The location for the new station is two blocks from Penn Plaza, the site of a demolished public housing complex that was home to over 200 families only six years ago. Penn Plaza Support and Action (PPSA), a grassroots organization to defend tenants’ rights and fight for affordable housing, emerged out of the struggle against its demolition. When the new police station was announced, PPSA alongside Socialist Alternative began organizing to stop the $3 million project. Out of this, the community coalition “Stop the Station” was born. From the beginning of the campaign, by flyering at protests and reaching out to emerging leaders, we have connected with the ongoing BLM movement and the newer activists involved, with their deep well of energy and dedication to fighting racism and police terror. There is a real need to channel the spirit of street protests into organizations with democratic structures based on a clear program, or else the momentum will dissipate.
The rallying cry of “defund the police” heard in protests across the country clearly connects with Stop the Station, as we are demanding the money for the station instead be allocated for affordable social housing, public education, and social services. We can’t allow the city’s politicians to wriggle out of responsibility with vague promises of change intended to demobilize movements. Our movement will hold their feet to the fire and force them to address the root cause of crime — poverty. This is why we have connected the demand to stop the station to broader economic demands.

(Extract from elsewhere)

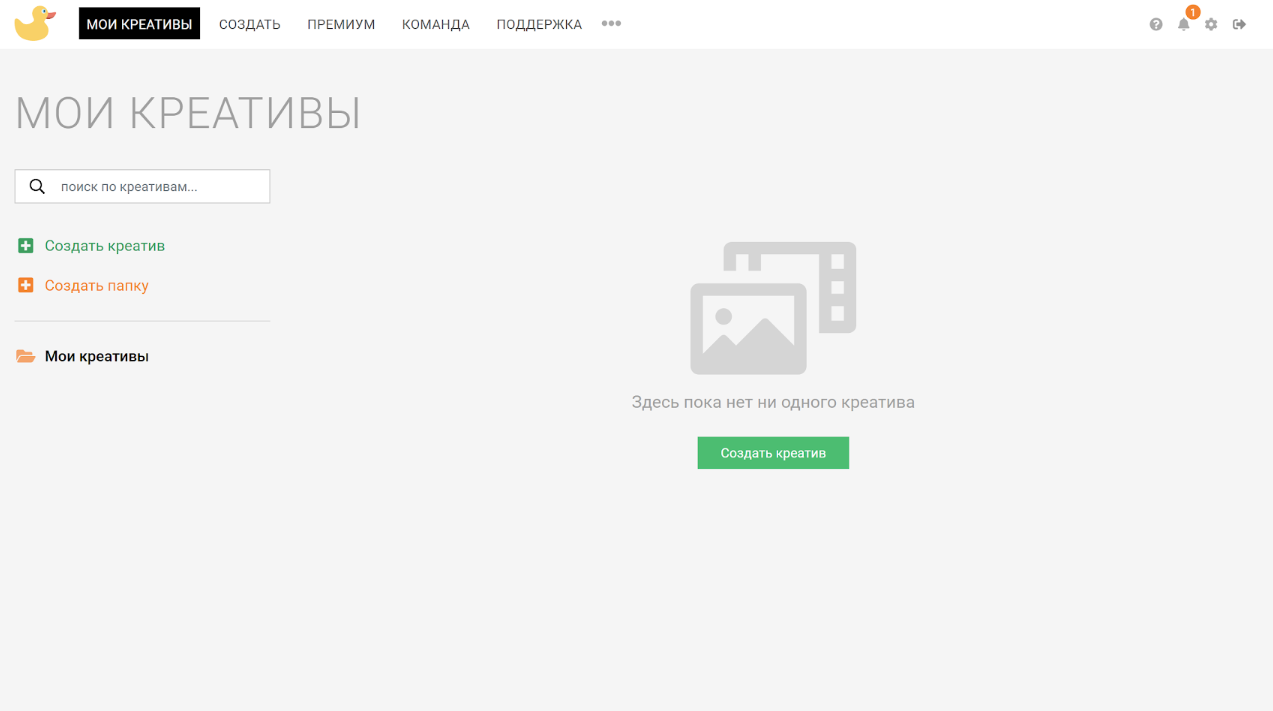The image size is (1273, 711).
Task: Select the МОИ КРЕАТИВЫ navigation tab
Action: click(139, 24)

We know that even slashing the bloated police budget and reallocating the $3 million for the police station will not fully fund everything we need. That is why we are also calling for taxes on big business and developers, like Google, Amazon, and LG Realty, as well as removing the tax-exempt status from hospital and insurance conglomerate, UPMC.

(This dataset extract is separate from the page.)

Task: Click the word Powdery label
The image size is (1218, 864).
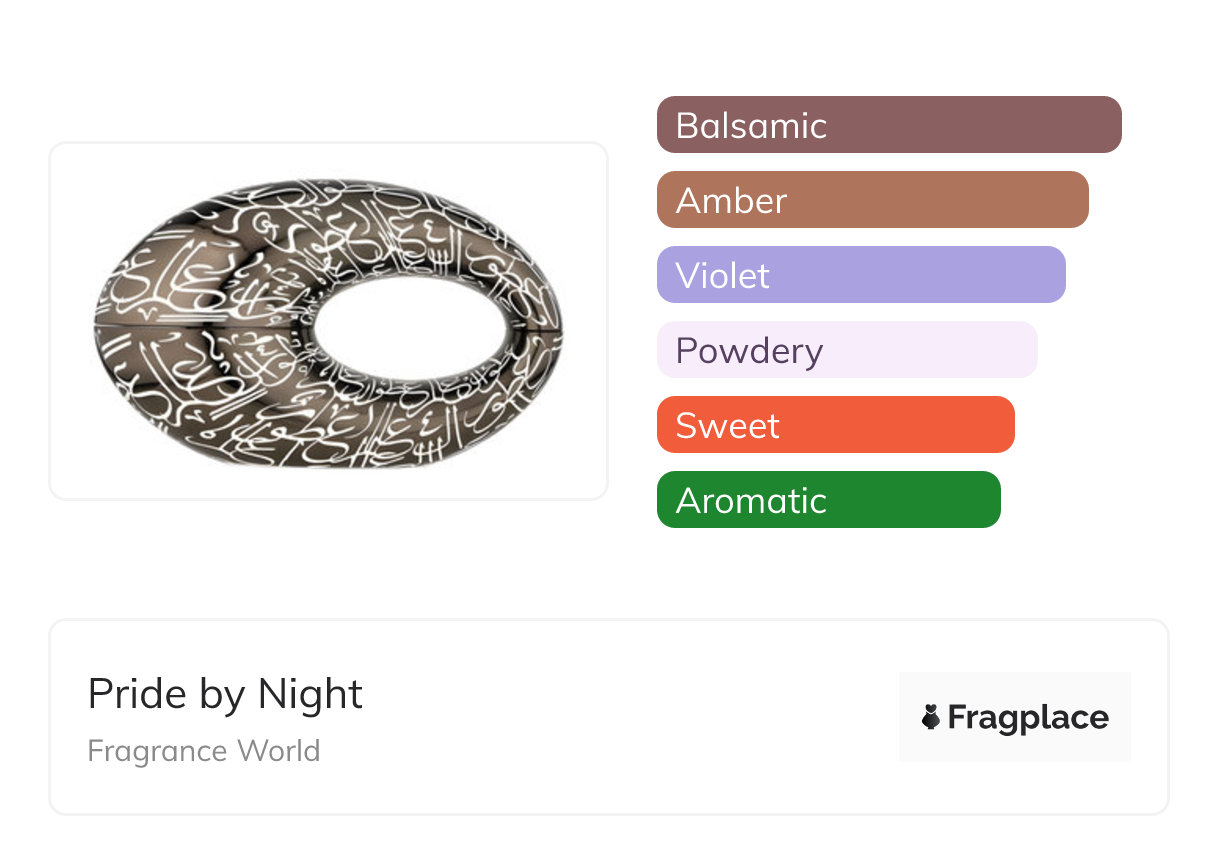Action: click(x=749, y=352)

Beyond reallocation of funding, how can we truly stop racist policing? How would we be certain that the next time a person is gunned down by police, that cop is brought to justice? How can we prevent these murders from occurring in the first place? Stop the Station demands full democratic control of the police by an elected board with power over hiring and disciplinary policy as well as power to, subpoena, review budget priorities, and how police are deployed. This demand has been extremely popular in the community when knocking on doors and setting up community tables, a regular practice of our coalition. We have found that when our campaign pairs social questions of racism, police violence, and a lack of democracy in our city with economic questions, like the roots of crime, funding clear community needs, and taxing big businesses to pay for it, working people are excited and support us, even when they do not agree with every aspect.
Stop the Station has held regular open meetings, as well as rallies and teach-in events attended by hundreds of workers and youth. At all our events and meetings we offer ways for people to plug in immediately. Currently we are organizing for a “People’s Budget Forum” which will call on the mayor and city council members, all of them Democrats and many who call themselves “progressives,” to listen to Pittsburghers speak on what should be prioritized in the budget and respond to the demands of the coalition. Our movement will use this to force them to confirm whether they support affordable housing, public education, and anti-racism, as they have claimed, or if they are accountable only to big business and the police union. We’ll demand they pass a budget that works for working people.
A victory for this movement would have potentially national implications and would set a powerful example of how to wage successful “defund the police” campaigns. Socialists have always played a strong role in movements against racism and today is no different. The power of a united, multiracial working class can not only stop the station, but it can build a new society free of oppression and exploitation.